He awoke at nine the next morning. Bright sunshine streamed in the
bedroom's east windows. The telephone was ringing. Louis reached up and snared
it. 'Hello?'
'Hi!' Rachel said. 'Did I wake you up? Hope so.'
'You woke me up, you bitch,' he said, smiling.
'Ooooh, such nasty language, you bad old bear,' she said. 'I tried to call you last
night. Were you over at Jud's?'
He hesitated for only the tiniest fraction of a moment.
'Yes,' he said. 'Had a few beers. Norma was up at some sort of Thanksgiving
supper. I thought about giving you a ring, but… you know.'
'Yes,' she said. 'I do know.'
They chatted a while. Rachel updated him on her family, something he could
have done without, although he took a small, mean satisfaction in her news that
her father's bald spot seemed to be expanding at a faster rate.
'You want to talk to Gage?' Rachel asked.
Louis grinned. 'Yeah, I guess so,' he said. 'Don't let him hang up the phone like
he did the other time.'
Much rattling at the other end. Dimly he heard Rachel cajoling the kid to say Hi,
Daddy.
At last Gage said, 'Hi, Dayee.'
'Hi, Gage,' Louis said cheerfully. 'How you doing? How's your life? Did you pull
over your grandda's pipe-rack again? I certainly hope so. Maybe this time you can
ruin his stamp collection as well.'
Gage babbled on happily for thirty seconds or so, interspersing his gobbles and
grunts with a few recognizable words from his growing vocabulary—Mommee, Ellie,
Grandda, Granma, car (pronounced in the best Yankee tradition as kaaaaaaaa,
Louis was amused to note), twuck, and shit.
At last Rachel pried the phone away from him, to Gage's wail of indignation and
Louis's measured relief—he loved his son and missed him like mad, but holding a
conversation with a not-quite-two-year-old was a little bit like trying to play
cribbage with a lunatic; the cards kept going everywhere and sometimes you found
yourself pegging backwards.
'So how's everything there?' Rachel asked.

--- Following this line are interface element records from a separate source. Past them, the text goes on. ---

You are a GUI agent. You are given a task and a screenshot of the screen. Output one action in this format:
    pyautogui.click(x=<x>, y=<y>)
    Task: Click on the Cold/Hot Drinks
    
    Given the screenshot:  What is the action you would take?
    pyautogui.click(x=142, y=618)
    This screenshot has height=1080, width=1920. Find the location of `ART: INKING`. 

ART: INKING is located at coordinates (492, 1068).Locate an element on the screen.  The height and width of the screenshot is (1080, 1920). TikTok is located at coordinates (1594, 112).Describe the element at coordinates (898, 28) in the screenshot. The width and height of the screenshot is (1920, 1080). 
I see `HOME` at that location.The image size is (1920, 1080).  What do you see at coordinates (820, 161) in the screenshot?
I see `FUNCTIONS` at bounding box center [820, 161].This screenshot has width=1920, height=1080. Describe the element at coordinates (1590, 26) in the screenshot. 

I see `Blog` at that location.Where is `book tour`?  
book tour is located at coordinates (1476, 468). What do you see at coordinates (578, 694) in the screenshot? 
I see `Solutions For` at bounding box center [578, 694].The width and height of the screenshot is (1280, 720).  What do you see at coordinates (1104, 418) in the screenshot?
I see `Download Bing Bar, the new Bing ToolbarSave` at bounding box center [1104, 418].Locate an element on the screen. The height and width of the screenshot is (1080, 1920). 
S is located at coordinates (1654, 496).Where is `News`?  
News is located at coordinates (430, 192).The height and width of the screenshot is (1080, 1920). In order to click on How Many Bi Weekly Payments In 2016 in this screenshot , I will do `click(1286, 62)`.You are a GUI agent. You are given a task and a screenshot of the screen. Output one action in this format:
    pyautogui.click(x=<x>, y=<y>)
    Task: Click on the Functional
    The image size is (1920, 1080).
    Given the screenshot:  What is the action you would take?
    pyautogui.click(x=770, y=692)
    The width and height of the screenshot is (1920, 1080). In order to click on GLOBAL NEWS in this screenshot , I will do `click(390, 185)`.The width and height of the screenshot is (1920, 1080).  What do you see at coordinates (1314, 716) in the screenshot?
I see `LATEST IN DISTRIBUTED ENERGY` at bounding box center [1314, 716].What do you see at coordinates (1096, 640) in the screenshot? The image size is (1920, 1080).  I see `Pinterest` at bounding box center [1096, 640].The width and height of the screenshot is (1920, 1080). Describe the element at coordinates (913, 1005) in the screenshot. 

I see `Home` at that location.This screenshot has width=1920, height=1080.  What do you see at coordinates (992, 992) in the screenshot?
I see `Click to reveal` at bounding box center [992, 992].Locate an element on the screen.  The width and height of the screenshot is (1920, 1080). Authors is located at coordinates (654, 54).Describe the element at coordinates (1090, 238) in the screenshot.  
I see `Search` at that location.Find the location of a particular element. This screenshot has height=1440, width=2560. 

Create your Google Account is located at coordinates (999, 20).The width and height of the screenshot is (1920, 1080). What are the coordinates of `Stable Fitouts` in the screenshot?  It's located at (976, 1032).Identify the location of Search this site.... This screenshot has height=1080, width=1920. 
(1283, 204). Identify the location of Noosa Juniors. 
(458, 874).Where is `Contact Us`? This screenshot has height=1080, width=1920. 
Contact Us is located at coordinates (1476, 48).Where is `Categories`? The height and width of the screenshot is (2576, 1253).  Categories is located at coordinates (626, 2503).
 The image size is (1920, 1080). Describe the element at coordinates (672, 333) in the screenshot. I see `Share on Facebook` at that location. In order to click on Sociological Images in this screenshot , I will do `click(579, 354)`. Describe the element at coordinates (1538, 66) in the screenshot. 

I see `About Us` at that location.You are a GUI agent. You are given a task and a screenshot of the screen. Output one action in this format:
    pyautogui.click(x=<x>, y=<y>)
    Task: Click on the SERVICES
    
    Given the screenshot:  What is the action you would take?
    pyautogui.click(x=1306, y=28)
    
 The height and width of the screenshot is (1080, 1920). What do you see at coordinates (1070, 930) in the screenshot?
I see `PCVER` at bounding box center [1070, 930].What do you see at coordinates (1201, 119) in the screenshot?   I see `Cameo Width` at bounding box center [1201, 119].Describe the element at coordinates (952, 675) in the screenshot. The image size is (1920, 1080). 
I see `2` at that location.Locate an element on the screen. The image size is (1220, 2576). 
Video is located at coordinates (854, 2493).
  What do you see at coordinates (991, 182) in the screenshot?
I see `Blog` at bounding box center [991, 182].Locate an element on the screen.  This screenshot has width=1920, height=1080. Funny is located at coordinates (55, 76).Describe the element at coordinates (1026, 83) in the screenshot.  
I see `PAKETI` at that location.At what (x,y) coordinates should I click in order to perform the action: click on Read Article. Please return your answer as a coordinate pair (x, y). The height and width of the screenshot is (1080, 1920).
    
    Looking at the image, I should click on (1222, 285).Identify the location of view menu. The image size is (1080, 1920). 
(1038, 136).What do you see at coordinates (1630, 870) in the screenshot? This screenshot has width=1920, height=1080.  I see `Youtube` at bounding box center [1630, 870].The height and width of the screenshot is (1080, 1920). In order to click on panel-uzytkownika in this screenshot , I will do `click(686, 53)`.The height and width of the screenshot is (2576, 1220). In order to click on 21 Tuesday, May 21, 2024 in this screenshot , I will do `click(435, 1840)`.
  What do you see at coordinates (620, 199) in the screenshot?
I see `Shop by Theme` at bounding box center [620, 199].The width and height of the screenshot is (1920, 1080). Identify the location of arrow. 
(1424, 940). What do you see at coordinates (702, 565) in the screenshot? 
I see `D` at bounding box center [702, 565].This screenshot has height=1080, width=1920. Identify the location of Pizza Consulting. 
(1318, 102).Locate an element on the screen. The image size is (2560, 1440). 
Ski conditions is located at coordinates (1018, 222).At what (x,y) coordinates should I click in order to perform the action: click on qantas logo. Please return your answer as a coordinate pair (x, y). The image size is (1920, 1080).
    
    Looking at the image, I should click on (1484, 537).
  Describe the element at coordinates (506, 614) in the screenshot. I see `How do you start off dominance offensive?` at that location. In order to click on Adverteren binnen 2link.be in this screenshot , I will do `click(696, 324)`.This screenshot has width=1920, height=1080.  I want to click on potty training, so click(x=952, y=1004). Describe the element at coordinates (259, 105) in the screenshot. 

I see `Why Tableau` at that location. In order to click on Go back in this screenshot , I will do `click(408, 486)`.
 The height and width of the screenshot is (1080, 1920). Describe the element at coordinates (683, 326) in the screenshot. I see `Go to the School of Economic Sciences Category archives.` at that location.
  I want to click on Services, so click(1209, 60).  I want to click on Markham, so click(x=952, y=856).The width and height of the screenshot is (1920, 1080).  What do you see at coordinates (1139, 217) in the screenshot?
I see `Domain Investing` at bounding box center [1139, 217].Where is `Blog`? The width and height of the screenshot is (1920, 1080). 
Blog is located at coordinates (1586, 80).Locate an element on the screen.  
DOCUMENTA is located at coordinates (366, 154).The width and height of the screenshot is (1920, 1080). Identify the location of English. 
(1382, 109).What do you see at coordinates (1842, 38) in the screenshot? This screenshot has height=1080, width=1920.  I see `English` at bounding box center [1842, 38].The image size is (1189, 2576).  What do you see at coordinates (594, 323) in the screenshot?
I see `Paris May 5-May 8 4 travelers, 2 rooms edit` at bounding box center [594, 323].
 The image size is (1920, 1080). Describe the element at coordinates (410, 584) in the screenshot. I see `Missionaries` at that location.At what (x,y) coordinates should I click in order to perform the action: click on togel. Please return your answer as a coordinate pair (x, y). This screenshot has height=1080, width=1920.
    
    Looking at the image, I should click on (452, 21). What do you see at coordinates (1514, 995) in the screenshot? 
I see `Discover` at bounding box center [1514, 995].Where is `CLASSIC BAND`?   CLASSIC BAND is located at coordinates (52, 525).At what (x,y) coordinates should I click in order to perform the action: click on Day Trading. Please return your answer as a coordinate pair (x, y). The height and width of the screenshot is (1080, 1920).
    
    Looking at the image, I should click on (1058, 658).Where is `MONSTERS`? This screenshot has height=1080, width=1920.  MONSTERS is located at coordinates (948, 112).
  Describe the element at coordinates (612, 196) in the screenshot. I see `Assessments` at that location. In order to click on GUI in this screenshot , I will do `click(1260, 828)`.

'Okay,' Louis said, with no hesitation at all this time—but he was aware he had
crossed a line, back when Rachel had asked him if he had gone over to Jud's last
night and he told her he had. In his mind he suddenly heard Jud Crandall saying:
The soil of a man's heart is stonier, Louis… a man grows what he can… and he
tends it. 'Well… a little dull, if you want to know the God's honest. Miss you.'
'You actually mean to tell me you're not enjoying your vacation from this
sideshow?'
'Oh, I like the quiet,' he admitted, 'sure. But it gets strange after the first
twenty-four hours or so.'
'Can I talk to Daddy?' It was Ellie, in the background.
'Louis? Ellie's here.'
'Okay, put her on.'
He talked to Ellie for almost five minutes. She prattled on about the doll
Granma had gotten her, about the trip she and Grandda had taken to the
stockyards ('Boy, do they stink, Daddy,' Ellie said, and Louis thought: Your
grandda's no rose, either, sweetie), about how she had helped make bread, and
about how Gage had gotten away from Rachel while she was changing him. Gage
had run down the hallway and pooped right in the doorway leading into Grandda's
study (atta boy, Gage! Louis thought, a big grin spreading over his face).
He actually thought he was going to get away—at least for this morning—and
was getting ready to ask Ellie for her mother again so he could say goodbye to her
when Ellie asked, 'How's Church, Daddy? Does he miss me?'
The grin faded from Louis's mouth, but he answered readily and with the perfect
note of off-handed casualness: 'He's fine, I guess. I gave him the left-over beef stew
last night and then put him out. Haven't seen him this morning, but I just woke
up.'
Oh boy, you would have made a great murderer—cool as a cucumber. Dr Creed,
when did you last see the deceased? He came in for supper. Had a plate of beef
stew, in fact. I haven't seen him since then.
'Well, give him a kiss for me.'
'Yuck, kiss your own cat,' Louis said, and Ellie giggled.
'You want to talk to Mummy again, Daddy?'
'Sure. Put her on.'
Then it was over. He talked to Rachel for another couple of minutes; the subject
of Church was not touched upon. He and his wife exchanged love-you's and Louis
hung up.
'That's that,' he said to the empty, sunny room, and maybe the worst thing
about it was that he didn't feel bad, didn't feel guilty, at all.